#### [Source]
»»

Posted Jul 3rd 2007 10:40AM by Dinesh D'Souza
Filed under: Political Correctness, History

On the eve of America's independence day, I'd like to dispel a politically correct myth about the American founders: that they regarded blacks as three-fifths of human beings. Even so eminent an historian as John Hope Franklin charged the American founders with "degrading the human spirit by equating five black men with three white men."

As I show in my book What's So Great About America, the origins of the clause are to be found in the debate between the northern states and the southern states over the issue of political representation. The South wanted to count blacks as whole persons, in order to increase its political power. The North wanted blacks to count for nothing--not for the purpose of rejecting their humanity, but in order to preserve and strengthen the anti-slavery majority in Congress.

It was an anti-slavery northerner, James Wilson of Pennsylvania, who proposed the three-fifths compromise. The effect was to limit the South's political representation and its ability to protect the institution of slavery. The great black abolitionist Frederick Douglass understood this. He called the three-fifths clause "a downright disability laid upon the slaveholding states" which deprived them of "two-fifths of their natural basis of representation."

So a provision of the Constitution that was anti-slavery and pro-black in intent as well as in effect is today cited to prove that the American founders championed the cause of racist oppression. Isn't it time to set the record straight and teach our children what really happened? As Jeane Kirkpatrick once put it, "We Americans must learn to face the truth about ourselves, no matter how pleasant it is."

««

#### [Dataset excerpt]
»»

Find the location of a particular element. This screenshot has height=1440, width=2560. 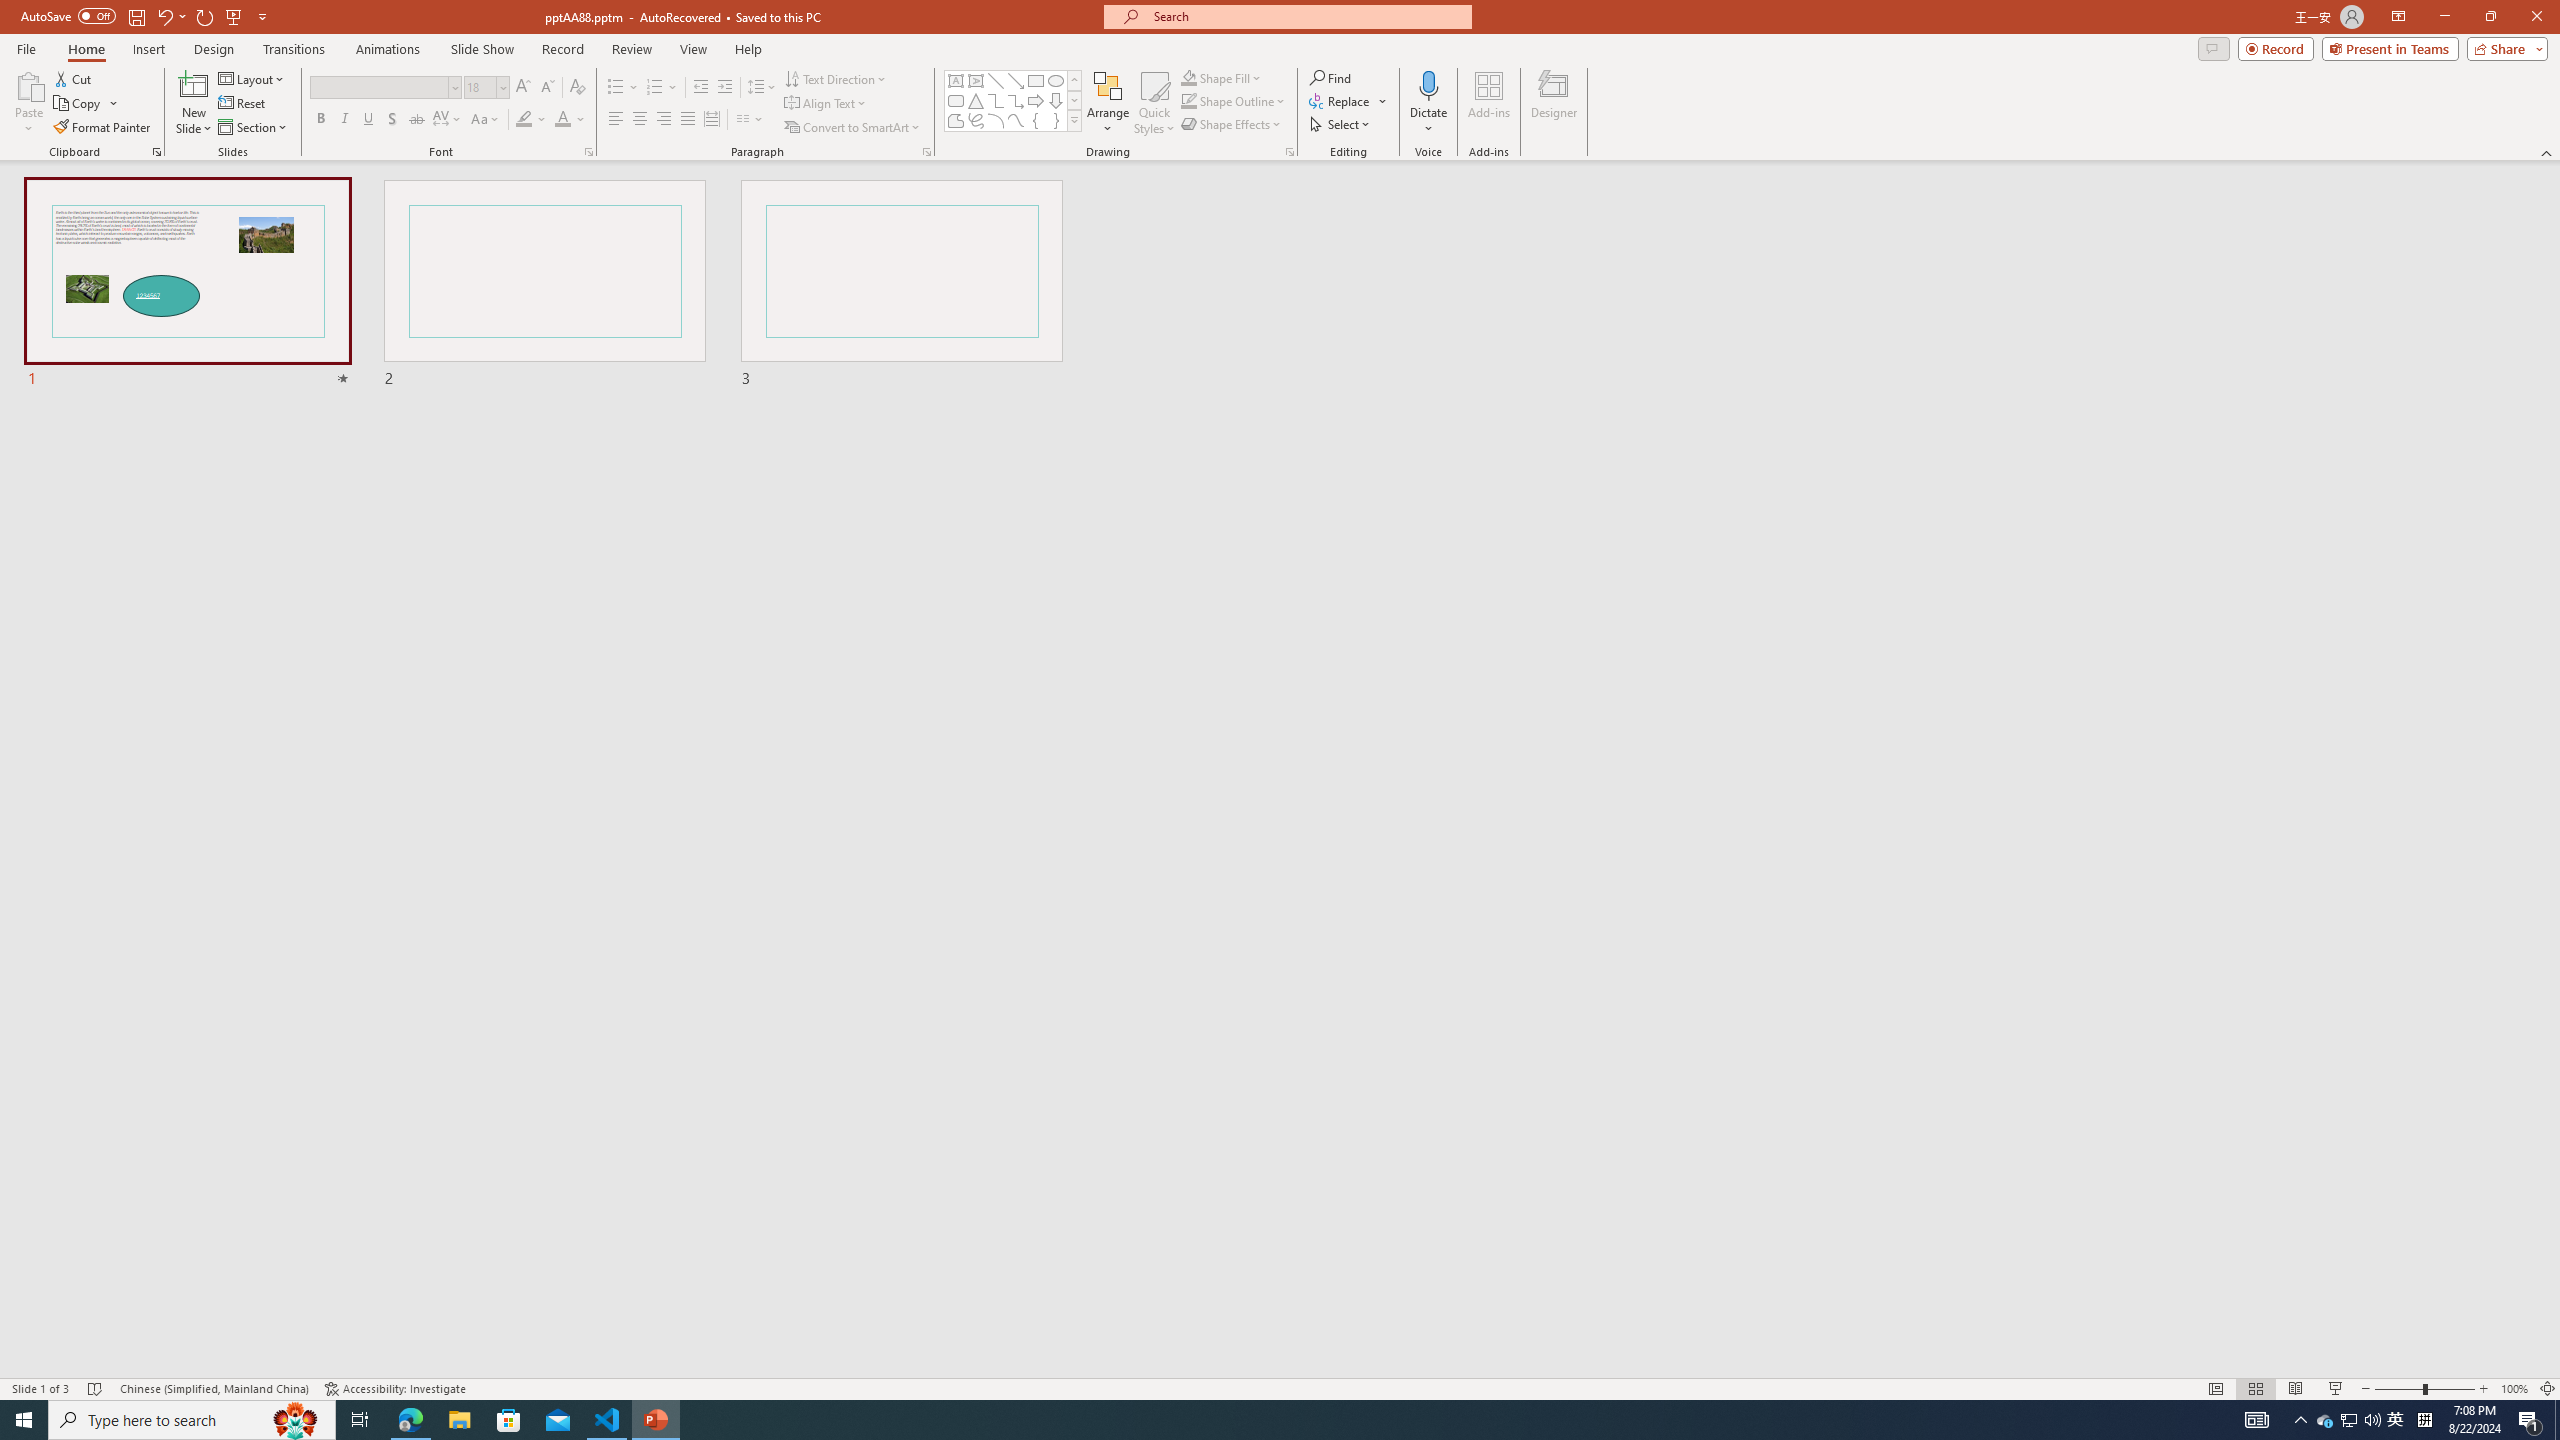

««

#### [Things to do]
[1] Answer these questions from the post on the three-fifths clause:
(a) Who proposed the three-fifths compromise?
(b) Why did the South want to count blacks as whole persons?
(c) What book does the post cite?
[2] From the post on the three-fifths clause, copy out word for word the passage starting at "On the eve of" and ending at "majority in Congress.", including both.

#### [Answers for the exercise]
[1]
(a) James Wilson of Pennsylvania
(b) To increase its political power
(c) What's So Great About America

[2]
On the eve of America's independence day, I'd like to dispel a politically correct myth about the American founders: that they regarded blacks as three-fifths of human beings. Even so eminent an historian as John Hope Franklin charged the American founders with "degrading the human spirit by equating five black men with three white men."

As I show in my book What's So Great About America, the origins of the clause are to be found in the debate between the northern states and the southern states over the issue of political representation. The South wanted to count blacks as whole persons, in order to increase its political power. The North wanted blacks to count for nothing--not for the purpose of rejecting their humanity, but in order to preserve and strengthen the anti-slavery majority in Congress.